I also struggle with emotion control. I feel happiness very intensely but on the flip side I also feel very sad/angry/embarrassed easily. Being told off (even now) is hugely distressing. I always found learning easier through reading the information myself or discussing it rather than 'practical' learning. I struggled heavily with Maths but excelled at English/RE/Sociology etc. Obviously not sure how much of this is HSP or just me but yeah, that's my experience of it. I'm seeing signs of it in DS1, particularly how he handles friendships and being reprimanded (he is also petrified of hand dryers, hoovers, washing machines, etc) but there were definitely no tell tale signs at a year old (he is now 4)
OP I am HSP and one of my DD's is as well. In hindsight there were some signs from a very young age - couldn't be held to go to sleep (would get over stimulated), massive reaction to loud noises etc but we didn't work it out until she was about 3. After thinking we had the toddler from hell, the penny dropped and it was much easier handling all her quirks - we have also spent a fortune on socks, soft clothing etc.
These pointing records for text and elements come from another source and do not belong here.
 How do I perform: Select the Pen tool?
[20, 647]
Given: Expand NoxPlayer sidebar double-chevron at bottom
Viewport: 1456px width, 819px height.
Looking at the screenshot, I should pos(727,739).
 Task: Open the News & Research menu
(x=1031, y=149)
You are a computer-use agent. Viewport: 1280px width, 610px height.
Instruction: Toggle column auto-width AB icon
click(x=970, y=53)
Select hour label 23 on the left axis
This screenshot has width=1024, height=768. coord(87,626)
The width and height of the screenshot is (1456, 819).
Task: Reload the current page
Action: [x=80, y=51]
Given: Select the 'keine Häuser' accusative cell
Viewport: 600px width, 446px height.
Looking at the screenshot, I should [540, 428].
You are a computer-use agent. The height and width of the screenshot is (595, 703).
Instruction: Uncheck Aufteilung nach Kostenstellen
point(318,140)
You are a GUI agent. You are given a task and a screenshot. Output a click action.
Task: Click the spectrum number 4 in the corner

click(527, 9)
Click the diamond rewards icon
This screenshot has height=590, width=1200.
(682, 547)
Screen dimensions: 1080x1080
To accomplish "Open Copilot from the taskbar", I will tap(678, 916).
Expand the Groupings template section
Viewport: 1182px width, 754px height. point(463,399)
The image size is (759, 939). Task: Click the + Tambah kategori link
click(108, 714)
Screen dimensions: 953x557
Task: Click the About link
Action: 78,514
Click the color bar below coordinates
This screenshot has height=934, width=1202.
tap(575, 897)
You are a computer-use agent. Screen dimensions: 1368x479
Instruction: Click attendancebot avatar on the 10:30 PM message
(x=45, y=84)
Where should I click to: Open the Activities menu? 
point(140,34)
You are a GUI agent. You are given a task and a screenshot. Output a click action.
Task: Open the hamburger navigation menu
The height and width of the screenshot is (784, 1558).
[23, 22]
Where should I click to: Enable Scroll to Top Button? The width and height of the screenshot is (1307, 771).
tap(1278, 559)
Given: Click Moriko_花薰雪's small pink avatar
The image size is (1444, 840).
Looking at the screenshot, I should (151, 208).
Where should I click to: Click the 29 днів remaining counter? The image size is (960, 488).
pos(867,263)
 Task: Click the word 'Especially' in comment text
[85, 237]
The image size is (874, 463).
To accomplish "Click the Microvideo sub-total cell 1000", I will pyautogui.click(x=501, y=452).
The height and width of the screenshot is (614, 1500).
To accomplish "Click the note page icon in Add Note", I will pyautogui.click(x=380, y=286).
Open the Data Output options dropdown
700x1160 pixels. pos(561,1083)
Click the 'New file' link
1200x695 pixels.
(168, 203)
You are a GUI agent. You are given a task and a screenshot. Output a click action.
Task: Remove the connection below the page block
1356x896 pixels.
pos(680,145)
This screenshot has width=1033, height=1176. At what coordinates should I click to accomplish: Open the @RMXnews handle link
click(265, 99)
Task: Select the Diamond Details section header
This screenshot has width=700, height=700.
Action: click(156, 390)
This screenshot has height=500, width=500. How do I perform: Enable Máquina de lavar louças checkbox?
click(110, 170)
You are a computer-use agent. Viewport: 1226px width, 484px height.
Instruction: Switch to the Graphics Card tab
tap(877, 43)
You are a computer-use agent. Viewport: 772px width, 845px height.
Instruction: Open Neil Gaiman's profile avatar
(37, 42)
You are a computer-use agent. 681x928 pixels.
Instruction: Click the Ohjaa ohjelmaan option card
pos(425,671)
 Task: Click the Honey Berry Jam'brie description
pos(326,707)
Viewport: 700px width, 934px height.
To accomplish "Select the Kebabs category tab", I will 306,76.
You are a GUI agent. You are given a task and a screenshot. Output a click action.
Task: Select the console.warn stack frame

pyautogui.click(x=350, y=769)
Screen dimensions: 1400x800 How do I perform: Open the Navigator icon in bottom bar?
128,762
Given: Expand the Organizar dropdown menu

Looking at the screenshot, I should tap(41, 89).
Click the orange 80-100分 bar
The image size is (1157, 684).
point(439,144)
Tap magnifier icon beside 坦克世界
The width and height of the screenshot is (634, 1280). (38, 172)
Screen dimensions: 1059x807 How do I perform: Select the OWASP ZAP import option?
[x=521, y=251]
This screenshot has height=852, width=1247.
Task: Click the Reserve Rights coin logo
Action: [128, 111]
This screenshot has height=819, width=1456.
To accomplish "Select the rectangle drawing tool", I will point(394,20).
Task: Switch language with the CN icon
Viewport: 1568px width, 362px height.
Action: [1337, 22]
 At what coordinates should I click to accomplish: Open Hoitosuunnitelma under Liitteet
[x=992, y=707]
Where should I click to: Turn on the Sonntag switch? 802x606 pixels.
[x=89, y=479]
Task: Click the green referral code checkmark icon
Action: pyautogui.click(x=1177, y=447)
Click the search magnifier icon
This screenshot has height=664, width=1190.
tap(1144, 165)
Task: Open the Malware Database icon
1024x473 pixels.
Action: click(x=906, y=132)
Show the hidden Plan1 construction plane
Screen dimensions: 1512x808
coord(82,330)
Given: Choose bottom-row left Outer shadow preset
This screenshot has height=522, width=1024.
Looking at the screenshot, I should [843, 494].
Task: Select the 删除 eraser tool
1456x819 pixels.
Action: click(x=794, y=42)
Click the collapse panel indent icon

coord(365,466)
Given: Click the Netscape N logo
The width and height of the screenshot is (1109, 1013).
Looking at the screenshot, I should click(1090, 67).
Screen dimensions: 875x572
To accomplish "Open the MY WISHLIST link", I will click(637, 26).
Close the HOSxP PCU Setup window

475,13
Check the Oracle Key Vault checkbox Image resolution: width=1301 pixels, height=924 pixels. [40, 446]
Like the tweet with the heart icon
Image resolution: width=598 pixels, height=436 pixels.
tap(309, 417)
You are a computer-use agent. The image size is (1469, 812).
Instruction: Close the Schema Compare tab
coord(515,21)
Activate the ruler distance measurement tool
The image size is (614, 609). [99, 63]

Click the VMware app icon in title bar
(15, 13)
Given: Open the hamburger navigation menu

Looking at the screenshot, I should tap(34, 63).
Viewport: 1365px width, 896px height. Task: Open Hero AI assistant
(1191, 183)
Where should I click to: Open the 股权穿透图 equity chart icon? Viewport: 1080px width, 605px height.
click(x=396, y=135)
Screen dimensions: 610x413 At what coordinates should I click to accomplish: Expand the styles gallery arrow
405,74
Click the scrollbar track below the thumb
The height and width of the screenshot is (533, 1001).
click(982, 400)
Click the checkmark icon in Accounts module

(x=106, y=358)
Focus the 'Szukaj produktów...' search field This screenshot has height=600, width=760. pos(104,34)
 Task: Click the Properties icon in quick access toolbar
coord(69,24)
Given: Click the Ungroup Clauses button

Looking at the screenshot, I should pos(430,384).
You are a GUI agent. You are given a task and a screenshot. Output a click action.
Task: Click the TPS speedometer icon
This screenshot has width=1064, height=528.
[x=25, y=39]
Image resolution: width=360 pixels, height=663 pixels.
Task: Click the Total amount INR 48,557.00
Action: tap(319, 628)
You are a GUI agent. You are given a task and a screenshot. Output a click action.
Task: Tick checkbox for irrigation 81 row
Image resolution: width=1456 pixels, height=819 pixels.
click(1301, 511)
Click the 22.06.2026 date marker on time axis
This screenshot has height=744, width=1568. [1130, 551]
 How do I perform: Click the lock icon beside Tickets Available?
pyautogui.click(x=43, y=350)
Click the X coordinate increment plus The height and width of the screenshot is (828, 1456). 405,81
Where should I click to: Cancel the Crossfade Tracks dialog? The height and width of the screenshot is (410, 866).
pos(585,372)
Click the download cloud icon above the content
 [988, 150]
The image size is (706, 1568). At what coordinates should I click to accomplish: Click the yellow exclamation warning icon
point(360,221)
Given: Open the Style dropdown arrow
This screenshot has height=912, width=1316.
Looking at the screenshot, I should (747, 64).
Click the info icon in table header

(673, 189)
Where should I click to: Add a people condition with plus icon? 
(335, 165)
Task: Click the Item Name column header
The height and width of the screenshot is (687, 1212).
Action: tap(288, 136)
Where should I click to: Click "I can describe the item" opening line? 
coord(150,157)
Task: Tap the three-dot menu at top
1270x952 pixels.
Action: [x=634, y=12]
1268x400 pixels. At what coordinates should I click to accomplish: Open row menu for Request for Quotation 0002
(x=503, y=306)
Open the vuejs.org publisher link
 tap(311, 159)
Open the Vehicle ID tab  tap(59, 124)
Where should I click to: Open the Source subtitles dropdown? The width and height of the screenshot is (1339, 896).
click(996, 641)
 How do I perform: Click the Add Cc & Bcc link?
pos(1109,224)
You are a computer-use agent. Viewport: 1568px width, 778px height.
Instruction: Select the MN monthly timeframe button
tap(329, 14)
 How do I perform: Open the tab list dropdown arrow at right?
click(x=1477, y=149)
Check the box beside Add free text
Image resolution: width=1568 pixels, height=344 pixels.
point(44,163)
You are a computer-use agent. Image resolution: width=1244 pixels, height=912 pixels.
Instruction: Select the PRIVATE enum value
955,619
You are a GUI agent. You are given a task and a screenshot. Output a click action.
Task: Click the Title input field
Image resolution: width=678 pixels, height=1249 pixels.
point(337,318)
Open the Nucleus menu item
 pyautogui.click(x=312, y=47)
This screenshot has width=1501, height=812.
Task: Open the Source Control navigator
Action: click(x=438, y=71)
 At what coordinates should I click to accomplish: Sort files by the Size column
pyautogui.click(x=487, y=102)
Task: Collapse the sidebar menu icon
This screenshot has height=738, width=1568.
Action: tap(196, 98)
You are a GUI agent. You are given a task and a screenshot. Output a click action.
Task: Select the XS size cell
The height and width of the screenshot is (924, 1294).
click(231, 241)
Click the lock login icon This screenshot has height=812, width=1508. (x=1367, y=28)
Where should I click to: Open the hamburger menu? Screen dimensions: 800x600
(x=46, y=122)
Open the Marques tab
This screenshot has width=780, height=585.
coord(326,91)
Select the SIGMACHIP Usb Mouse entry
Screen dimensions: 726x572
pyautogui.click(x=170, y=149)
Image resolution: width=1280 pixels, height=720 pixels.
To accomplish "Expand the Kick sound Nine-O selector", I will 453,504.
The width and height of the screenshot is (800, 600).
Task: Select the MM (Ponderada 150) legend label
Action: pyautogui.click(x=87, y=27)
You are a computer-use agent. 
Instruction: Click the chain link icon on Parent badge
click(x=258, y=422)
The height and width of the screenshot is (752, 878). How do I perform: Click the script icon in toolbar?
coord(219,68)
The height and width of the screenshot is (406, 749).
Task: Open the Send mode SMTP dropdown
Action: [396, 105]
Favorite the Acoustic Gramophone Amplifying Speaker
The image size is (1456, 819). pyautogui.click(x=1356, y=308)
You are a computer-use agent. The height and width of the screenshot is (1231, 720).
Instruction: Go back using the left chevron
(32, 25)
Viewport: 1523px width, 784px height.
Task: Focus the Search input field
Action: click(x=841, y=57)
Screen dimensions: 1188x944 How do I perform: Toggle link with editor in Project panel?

It is good to be aware of the possiblity but far too soon to be doing anything as it may also just be normal baby reactions. Elaine Aron has written a good book on HSP kids and it is worth a read later on if it turns out that you are dealing with one.
Oh goodness yes, clothing.
I can't have any fleece or high necks that rub on my chin and nothing with a label that I can feel.
A cycling helmet is absolute hell.
I'm the same with clothes Mrsknackered. The feeling of wool on my neck is like a bloody brillo pad. I can still remember the hellish itch of my mother tucking my long hair into my duffel coat to keep it dry on a rainy day - aaargh. I also have the issue with the two noises at the same time - particularly if one or both is music.
Anyone got a kid who listens to music with their hands over their ears? DD2 does that. I do remember being scared of loud noises as a kid - the toilet flush and the sound of trains going past - but I think I was always fairly happy with loud music. IDK. I mean, my hearing is shot to bits these days from going to really loud rock concerts and standing right down the front
I think calling it HSP makes it sound like a medical condition. Some people are just sensitive; it isn't an illness or a disorder.
There are a couple of decent books - admittedly I display most of the signs and was labelled "fussy" and "difficult" so don't see the label of "highly sensitive child" that troubling - called 'The Highly Sensitive Person' and 'The Highly Sensitive Child' - am sure they will come up via google.
Thanks everyone for their experiences and for book recommendations.
Does anyone have an issue with that synthetic fast-drying material that they use for travel towels? Touching it makes me feel weird and a bit sick!
Toomuch, I thought hating the two-noise thing was just normal. When I used to go over to my best friend's house as a teenager, she'd want to listen to music in the same (admittedly large) sitting room that her brother was watching telly in. The sounds felt like drilling in my skull, but I thought it was them being weird not me!
Pengggwn, you're right that it's not an illness or disorder of any kind; it's just quite a significant personality trait!
My FIL likes to have "background music" on while you have dinner. Everyone of course then talks over it. It's like nails down a blackboard!